Décidément James Gray ne déçoit pas. Son dernier film en date est, c'est bête à dire mais vrai, un plaisir. Assez simple d'aspect, sans grands effets de manche ou surprises flagrantes, d'un classicisme évident, caractéristique du cinéaste, dans le même temps d'une grande beauté et d'une grande force, The Lost City of Z fait le portrait de Percy Fawcett (impeccablement interprété par Charlie Hunnam), un colonel d'armée irlandais, jeune père de famille et héritier d'un nom en disgrâce auprès de la noblesse britannique, envoyé au début du 20ème siècle par la Société Géographique Royale d'Angleterre en Amérique du sud pour cartographier la frontière entre le Brésil et la Bolivie, pour finalement y découvrir avec passion, bientôt jusqu'à l'obsession, les vestiges d'une civilisation perdue.
On est si bien dans ce film qu'on aimerait qu'il dure encore et encore, malgré le côté éventuellement répétitif des allers et retours de Fawcett entre l'Europe et l'Amérique du sud (ce serait sans compter sur le talent de conteur de Gray, y compris pour confronter l'exploration de la jungle du Nouveau Monde aux ravages de la guerre des tranchées dans les terres rasées de la vieille Europe). Certains éléments auraient d'ailleurs mérité d'être plus creusés, au détriment d'autres comme la querelle avec James Murray (Angus MacFadyen), membre de la société de géographie, ventripotent et lâche, prêt à suivre la troupe de Fawcett pour la trahir sans vergogne.
Je pense par exemple à l'instant où Fawcett découvre pour la première fois les traces de la civilisation Maya, près de la cascade que ses hommes et lui atteignent lorsqu'ils touchent au but de leur quête initiale. Idem pour la rencontre avec le peuple Guarani, pour la relation avec Henry Costin (Robert Pattinson), ou celle qui unit Percy à son épouse, certes déjà passionnante dans la très belle scène où Nina (Sienna Miller) se plaint de ne pas pouvoir partir à l'aventure à son tour. On aurait même pu souhaiter que James Gray se dégage un rien de tout souci de vraisemblance historique pour embrasser la fiction en libérant la femme de Fawcett du joug de son temps pour l'envoyer sur le terrain comme elle le souhaitait ; même si le cinéaste lui fait cette promesse dans l'ultime et magnifique plan du film.

▸ Liste des données:
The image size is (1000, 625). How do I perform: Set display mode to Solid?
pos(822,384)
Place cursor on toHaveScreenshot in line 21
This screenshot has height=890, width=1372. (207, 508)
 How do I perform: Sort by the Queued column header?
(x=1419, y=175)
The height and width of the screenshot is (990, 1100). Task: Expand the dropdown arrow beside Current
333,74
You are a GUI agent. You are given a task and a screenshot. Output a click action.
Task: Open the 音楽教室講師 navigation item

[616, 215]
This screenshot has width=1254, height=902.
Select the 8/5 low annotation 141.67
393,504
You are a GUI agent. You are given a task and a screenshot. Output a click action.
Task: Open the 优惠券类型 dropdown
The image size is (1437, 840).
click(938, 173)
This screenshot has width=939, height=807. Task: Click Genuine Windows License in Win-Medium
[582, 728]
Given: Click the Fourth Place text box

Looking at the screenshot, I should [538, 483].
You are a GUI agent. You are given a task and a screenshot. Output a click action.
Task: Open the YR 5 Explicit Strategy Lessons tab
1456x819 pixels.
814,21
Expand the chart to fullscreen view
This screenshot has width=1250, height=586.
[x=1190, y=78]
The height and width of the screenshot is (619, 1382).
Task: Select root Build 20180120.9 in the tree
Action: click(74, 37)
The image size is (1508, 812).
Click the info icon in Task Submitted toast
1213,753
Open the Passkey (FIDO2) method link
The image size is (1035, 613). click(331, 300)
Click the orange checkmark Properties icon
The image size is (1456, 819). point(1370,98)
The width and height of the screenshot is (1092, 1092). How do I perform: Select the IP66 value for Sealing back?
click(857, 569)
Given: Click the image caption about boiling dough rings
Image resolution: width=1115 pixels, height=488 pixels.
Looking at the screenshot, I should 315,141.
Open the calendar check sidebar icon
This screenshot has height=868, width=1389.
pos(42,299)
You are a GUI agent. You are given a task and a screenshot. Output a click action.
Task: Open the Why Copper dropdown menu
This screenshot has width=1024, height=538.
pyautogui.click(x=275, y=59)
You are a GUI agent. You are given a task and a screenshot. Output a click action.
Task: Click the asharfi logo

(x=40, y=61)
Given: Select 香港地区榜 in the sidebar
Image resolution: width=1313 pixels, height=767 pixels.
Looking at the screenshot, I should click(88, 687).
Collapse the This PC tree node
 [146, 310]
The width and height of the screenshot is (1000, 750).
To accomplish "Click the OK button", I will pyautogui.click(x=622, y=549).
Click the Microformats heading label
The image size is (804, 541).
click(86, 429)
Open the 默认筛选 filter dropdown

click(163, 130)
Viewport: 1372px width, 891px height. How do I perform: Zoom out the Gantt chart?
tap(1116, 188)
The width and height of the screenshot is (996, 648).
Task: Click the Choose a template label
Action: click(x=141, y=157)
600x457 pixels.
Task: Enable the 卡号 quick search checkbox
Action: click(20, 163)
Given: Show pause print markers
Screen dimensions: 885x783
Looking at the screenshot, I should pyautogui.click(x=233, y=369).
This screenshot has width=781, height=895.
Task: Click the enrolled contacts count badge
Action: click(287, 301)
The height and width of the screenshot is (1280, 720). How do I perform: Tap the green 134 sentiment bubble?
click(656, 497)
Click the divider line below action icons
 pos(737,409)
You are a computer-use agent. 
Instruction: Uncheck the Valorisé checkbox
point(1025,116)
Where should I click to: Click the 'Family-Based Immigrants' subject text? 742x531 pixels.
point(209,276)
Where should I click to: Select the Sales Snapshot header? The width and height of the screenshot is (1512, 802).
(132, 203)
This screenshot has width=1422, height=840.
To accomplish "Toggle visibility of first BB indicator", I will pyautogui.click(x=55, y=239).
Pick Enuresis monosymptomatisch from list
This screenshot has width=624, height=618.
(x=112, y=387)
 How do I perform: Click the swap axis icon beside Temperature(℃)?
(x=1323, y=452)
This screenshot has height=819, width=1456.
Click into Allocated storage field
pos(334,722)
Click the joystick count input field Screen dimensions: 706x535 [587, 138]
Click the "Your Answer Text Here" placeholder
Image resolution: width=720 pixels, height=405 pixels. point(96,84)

▸ Consignes:
• A. Dans les enregistrements, reprenez les lignes depuis celle qui contient « How do I perform: Click », incluse, jusqu'à la toute dernière, en remplaçant « field » par « box » et sans rien modifier d'autre.
• B. Prolongez la critique de The Lost City of Z à partir de sa dernière phrase.

▸ Réponses dans l'ordre:
• A.
 How do I perform: Click the swap axis icon beside Temperature(℃)?
(x=1323, y=452)
This screenshot has height=819, width=1456.
Click into Allocated storage box
pos(334,722)
Click the joystick count input box Screen dimensions: 706x535 [587, 138]
Click the "Your Answer Text Here" placeholder
Image resolution: width=720 pixels, height=405 pixels. point(96,84)

• B.
Il est permis en effet de reprocher un manque d'ampleur, de tension, ou de folie, à James Gray. Y compris dans la relation qu'il fait de l'exploration au cœur d'une nature hostile, dans la jungle habitée par les peuplades indiennes ou sur le fleuve que longent les cartographes. Mais le film fait déjà énormément, évidemment, penser, entre autres, à Aguirre, et Gray, évitant de tomber dans le pastiche ou la redite, semble s'appuyer sur notre mémoire de Joseph Conrad ou Werner Herzog, et n'a pas besoin d'en faire beaucoup plus pour qu'on sache de quoi il parle et qu'on le traverse malgré tout.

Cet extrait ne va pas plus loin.